● **What to do**: Rewrite the records below with every "pixels" changed to "px" and nothing else altered. Omit the pictures from your version.

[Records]
○ ○ ○ ○ ○

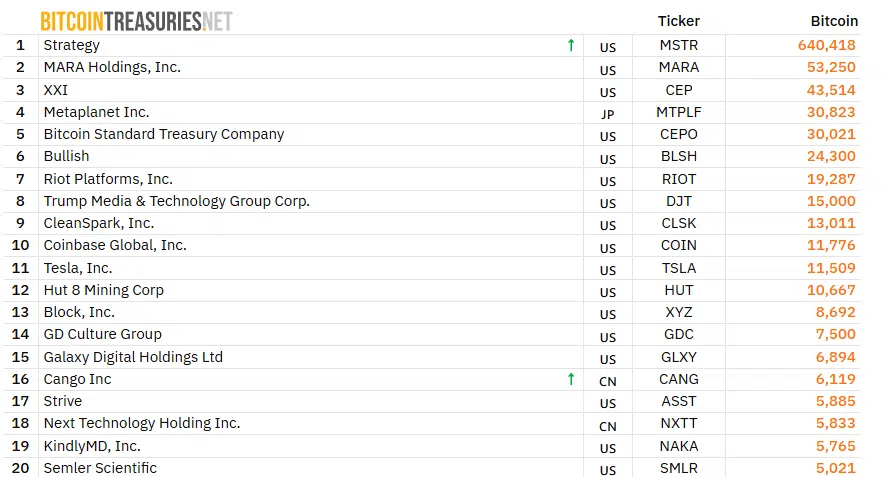Click the MTPLF ticker cell
Viewport: 889px width, 477px height.
(x=679, y=112)
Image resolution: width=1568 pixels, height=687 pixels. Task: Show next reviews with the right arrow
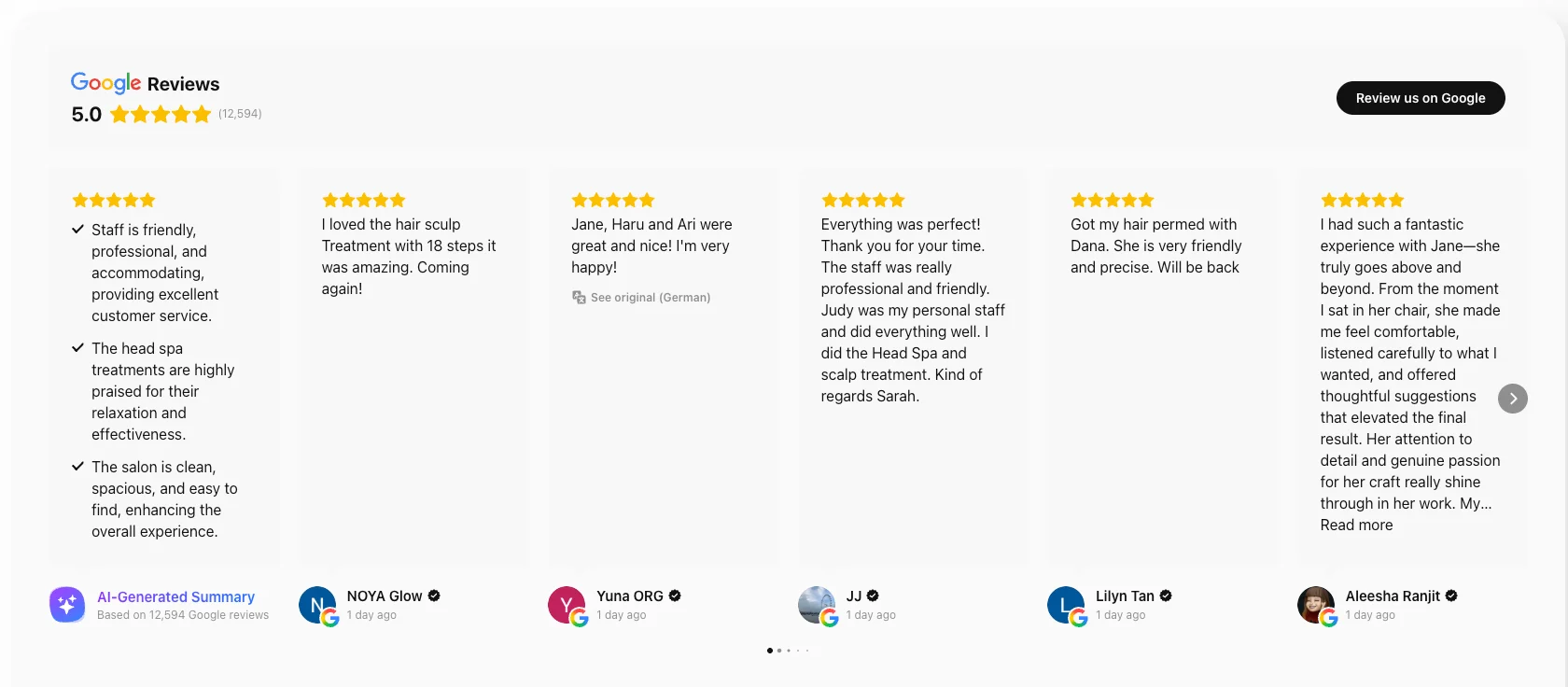pos(1512,399)
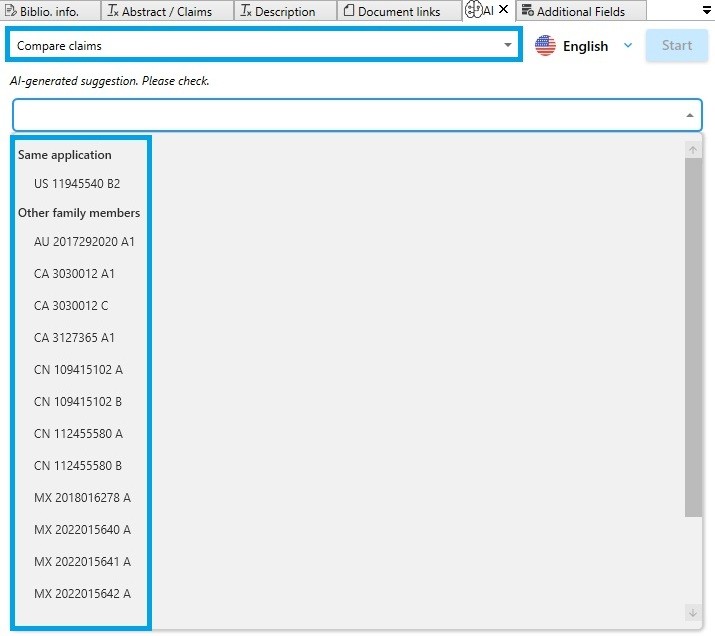The width and height of the screenshot is (715, 636).
Task: Go to Document links tab
Action: (398, 12)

○ ○ ○ ○ ○

● **Solution for this problem**:
Click the MTPLF ticker cell
Viewport: 889px width, 477px height.
(x=679, y=112)
Image resolution: width=1568 px, height=687 px. Task: Show next reviews with the right arrow
pos(1512,399)
The width and height of the screenshot is (715, 636).
Task: Go to Document links tab
Action: (398, 12)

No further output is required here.